The State alternate assessment for students with severe disabilities is an opportunity for families and educators to ensure that skill acquisition and competencies needed for positive adult outcomes are regularly assessed. It provides these students with the opportunity to demonstrate their mastery of skills and attainment of knowledge relative to the New York State learning standards. The New York State Alternate Assessment (NYSAA) will yield results which will allow for adjustments in curriculum and instruction that will lead to enhanced skill development and independence for these students. Students with disabilities are included in the system of accountability because it is a requirement of the Individuals with Disabilities Education Act of 1997 (IDEA-97) and a number of other federal laws. IDEA requires that students with disabilities be included in general State and district-wide assessment programs with appropriate accommodations.
2. According to Section 200.4(d)(2)(vi) of the Regulations of the Commissioner of Education, the IEP must indicate how the student will be assessed if he or she is not participating in a particular state or local assessment (or part of an assessment).
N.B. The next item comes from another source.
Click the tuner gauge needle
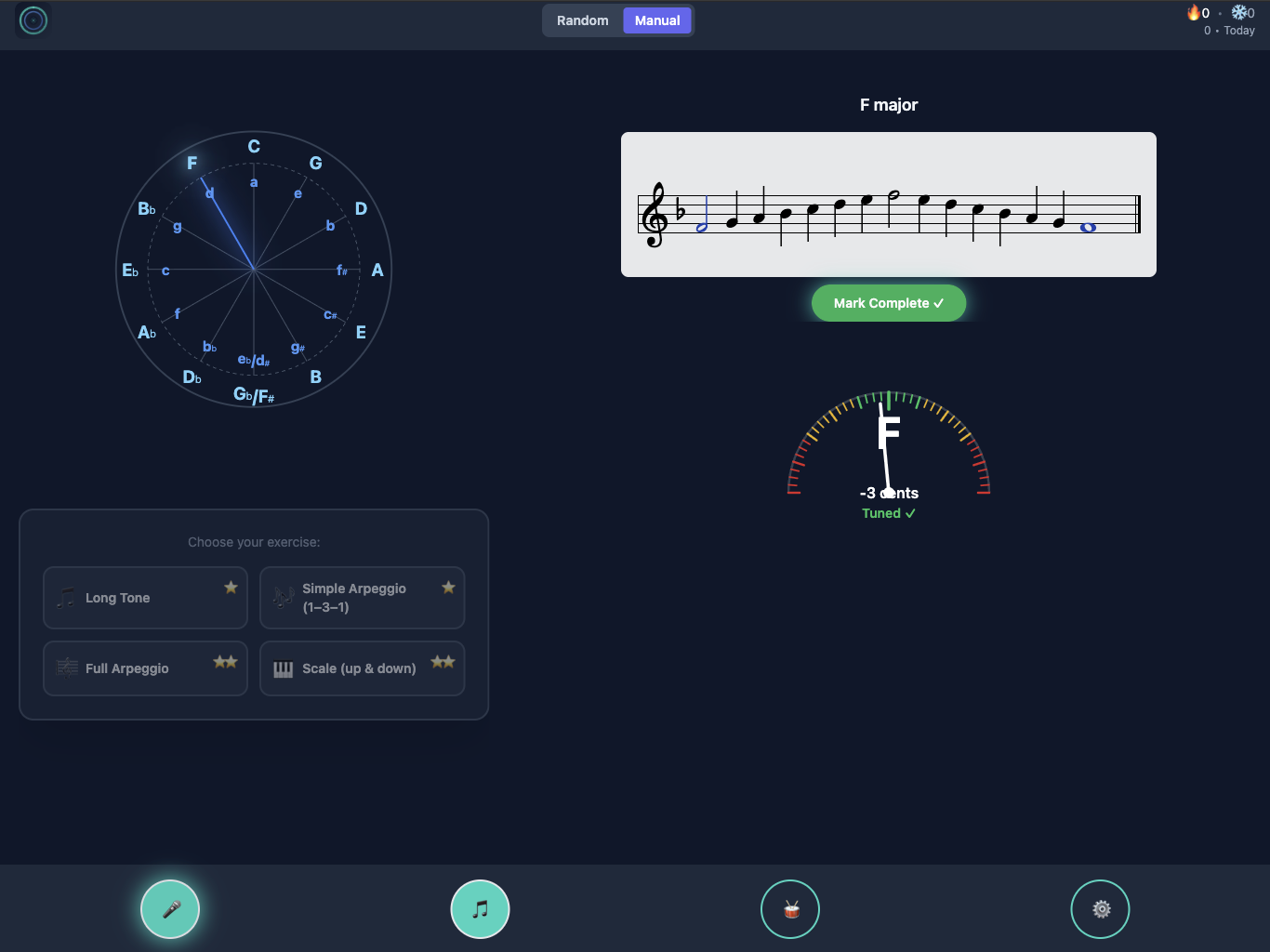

Since the NYSAA will not be implemented until the 2001-02 school year, what must schools do to meet this regulatory obligation for the 2000-01 school year?
For the 2000-01 year, a school district must administer a local alternate assessment, if it is indicated on the student's IEP. This local assessment may be a locally developed test(s) or some other test(s) that measures a student's progress toward the general education curriculum standards.
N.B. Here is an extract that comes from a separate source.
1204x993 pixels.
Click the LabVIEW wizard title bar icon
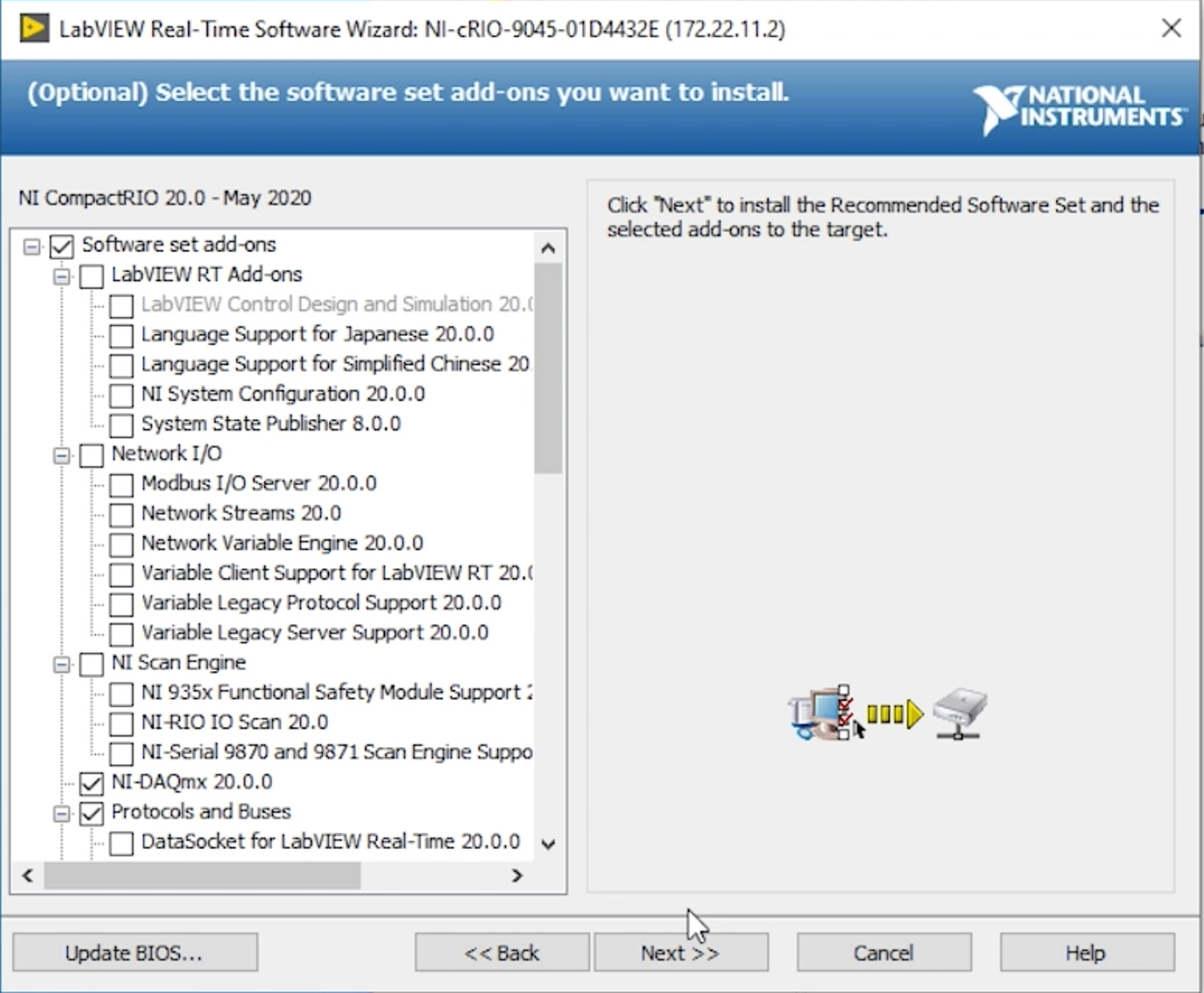pyautogui.click(x=34, y=29)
3. How will the NYSAA improve the education of students with severe disabilities?
High-quality assessment practices provide information upon which to base ongoing development of curriculum that is responsive to individual student needs. This assessment captures student performance and learning and evaluates progress toward meeting the alternate performance indicators that are aligned with the learning standards. This performance-based assessment promotes a vision of enhancing capacities and integrated life opportunities for students who experience severe disabilities. Positive results are expected from these students upon completion of schooling, including independent living, working, and community contributions.
4. Will all students with disabilities who are in ungraded special classes participate in the State’s alternate assessment?
Not necessarily. A CSE must determine on an individual basis, if a student with a disability will participate in the NYSAA. Such students may be receiving special education services in various programs and settings.
5. What must be reported to the State Education Department about the alternate assessment for the 2000-01 school year?
Committees on Special Education identify which students will participate in the alternate assessment. The number of students the Committees on Special Education has identified will be reported in 2000-01, not individual student scores. In the 2001-02 school year, the number of students with disabilities participating in the NYSAA and the performance of those students will be reported.
6. Will students with disabilities continue to be eligible for an individualized education program (IEP) diploma?
Yes. Not all students with disabilities will pursue the requirements for a local high school diploma or a Regents diploma. Some students will be awarded an Individualized Education Program (IEP) diploma based on achieving the educational goals specified in their IEP. The CSE sets these educational goals.